> Instructions to follow:
How many lines of these records hold the string "Given"? Reply with the number alone.

> Data for the task:
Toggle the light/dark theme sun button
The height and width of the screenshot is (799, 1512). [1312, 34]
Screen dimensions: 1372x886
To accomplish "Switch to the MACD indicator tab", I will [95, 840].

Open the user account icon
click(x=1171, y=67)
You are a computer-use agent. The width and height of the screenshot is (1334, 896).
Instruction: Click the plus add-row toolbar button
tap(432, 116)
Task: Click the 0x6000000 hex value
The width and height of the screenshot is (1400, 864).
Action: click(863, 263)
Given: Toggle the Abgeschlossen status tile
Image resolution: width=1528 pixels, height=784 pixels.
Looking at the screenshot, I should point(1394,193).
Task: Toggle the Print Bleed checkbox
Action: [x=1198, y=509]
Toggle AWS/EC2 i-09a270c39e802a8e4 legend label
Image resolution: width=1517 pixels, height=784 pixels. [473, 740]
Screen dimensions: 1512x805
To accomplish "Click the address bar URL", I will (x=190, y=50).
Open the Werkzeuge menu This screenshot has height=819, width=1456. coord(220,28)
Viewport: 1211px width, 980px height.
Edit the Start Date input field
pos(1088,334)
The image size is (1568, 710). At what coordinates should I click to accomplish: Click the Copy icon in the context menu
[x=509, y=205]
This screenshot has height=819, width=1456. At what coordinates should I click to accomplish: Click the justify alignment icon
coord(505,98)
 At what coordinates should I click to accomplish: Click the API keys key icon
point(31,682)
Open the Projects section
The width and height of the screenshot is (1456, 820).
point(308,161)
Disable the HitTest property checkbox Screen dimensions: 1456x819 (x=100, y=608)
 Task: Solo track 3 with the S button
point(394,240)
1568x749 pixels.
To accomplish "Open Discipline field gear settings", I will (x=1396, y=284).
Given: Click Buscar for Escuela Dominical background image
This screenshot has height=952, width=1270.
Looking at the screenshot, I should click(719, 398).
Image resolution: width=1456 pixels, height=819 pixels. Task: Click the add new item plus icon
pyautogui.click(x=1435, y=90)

> Reply:
2